- TASK OBJECTIVE
In the records below, count the lines that have "agent" and answer with the number alone.

Items from a dataset:
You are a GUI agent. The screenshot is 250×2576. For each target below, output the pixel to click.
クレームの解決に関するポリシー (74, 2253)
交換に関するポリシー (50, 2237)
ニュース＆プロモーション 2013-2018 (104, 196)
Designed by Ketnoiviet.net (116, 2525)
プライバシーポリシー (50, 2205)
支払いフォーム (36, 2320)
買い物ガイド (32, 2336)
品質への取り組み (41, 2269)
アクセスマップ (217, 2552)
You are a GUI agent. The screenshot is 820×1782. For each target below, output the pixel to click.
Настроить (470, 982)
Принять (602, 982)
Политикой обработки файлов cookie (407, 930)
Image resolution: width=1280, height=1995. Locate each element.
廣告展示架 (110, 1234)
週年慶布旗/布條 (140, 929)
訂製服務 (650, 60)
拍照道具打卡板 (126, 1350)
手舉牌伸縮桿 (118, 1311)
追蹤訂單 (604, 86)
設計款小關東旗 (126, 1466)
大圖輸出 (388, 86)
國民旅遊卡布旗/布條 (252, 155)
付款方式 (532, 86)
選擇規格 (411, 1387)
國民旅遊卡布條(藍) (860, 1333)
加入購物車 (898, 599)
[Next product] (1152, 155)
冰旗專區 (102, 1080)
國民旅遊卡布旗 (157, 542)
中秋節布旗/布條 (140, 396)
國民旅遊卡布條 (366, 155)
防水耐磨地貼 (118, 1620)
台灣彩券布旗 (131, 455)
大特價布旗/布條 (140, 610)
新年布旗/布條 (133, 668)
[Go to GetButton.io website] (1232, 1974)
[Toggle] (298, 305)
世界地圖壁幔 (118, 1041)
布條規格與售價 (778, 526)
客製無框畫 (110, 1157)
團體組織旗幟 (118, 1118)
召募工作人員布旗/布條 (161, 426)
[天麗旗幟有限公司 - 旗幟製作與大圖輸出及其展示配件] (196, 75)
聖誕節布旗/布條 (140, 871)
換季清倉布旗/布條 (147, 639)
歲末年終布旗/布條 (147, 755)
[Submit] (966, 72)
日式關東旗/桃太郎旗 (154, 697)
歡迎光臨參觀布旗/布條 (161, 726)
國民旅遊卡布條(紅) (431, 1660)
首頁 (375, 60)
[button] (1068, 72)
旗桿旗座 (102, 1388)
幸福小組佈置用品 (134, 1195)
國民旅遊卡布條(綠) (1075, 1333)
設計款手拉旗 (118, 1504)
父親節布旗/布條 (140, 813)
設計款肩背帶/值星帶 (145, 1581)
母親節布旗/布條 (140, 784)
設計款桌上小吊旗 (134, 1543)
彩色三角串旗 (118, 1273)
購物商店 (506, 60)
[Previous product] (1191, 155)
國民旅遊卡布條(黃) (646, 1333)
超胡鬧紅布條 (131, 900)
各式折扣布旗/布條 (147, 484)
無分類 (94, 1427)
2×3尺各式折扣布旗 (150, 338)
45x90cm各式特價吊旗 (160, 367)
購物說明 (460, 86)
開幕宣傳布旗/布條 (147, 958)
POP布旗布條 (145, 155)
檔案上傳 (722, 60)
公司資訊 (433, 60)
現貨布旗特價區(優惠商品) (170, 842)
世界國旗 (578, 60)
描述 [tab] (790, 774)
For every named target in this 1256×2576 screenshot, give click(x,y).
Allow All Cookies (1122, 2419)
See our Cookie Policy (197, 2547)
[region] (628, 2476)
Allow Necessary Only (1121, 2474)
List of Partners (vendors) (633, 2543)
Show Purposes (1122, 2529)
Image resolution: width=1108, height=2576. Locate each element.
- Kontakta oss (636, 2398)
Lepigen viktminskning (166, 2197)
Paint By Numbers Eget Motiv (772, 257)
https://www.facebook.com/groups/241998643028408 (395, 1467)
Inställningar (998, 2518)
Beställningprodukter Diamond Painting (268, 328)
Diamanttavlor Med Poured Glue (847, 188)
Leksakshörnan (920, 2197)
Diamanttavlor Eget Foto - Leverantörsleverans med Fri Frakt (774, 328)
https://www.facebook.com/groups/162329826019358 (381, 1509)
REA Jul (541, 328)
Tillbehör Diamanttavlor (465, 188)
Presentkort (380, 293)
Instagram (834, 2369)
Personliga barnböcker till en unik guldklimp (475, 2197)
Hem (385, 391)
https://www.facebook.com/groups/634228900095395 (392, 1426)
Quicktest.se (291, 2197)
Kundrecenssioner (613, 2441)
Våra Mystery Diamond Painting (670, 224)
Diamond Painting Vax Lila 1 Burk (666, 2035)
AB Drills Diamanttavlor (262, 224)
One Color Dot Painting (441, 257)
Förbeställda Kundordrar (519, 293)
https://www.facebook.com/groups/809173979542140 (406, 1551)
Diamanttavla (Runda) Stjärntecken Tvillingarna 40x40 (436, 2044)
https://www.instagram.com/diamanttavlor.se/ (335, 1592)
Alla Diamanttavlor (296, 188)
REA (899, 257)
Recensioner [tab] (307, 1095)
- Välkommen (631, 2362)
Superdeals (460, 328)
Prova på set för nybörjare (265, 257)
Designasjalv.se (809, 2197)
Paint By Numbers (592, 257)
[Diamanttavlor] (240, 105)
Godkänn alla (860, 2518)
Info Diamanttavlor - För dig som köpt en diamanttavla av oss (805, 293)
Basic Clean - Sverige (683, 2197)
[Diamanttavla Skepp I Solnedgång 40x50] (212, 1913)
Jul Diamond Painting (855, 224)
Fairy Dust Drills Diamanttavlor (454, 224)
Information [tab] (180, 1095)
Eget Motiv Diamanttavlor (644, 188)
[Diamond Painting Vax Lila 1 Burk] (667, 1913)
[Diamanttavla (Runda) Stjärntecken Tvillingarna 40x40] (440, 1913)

- RESPONSE TO THIS TASK
2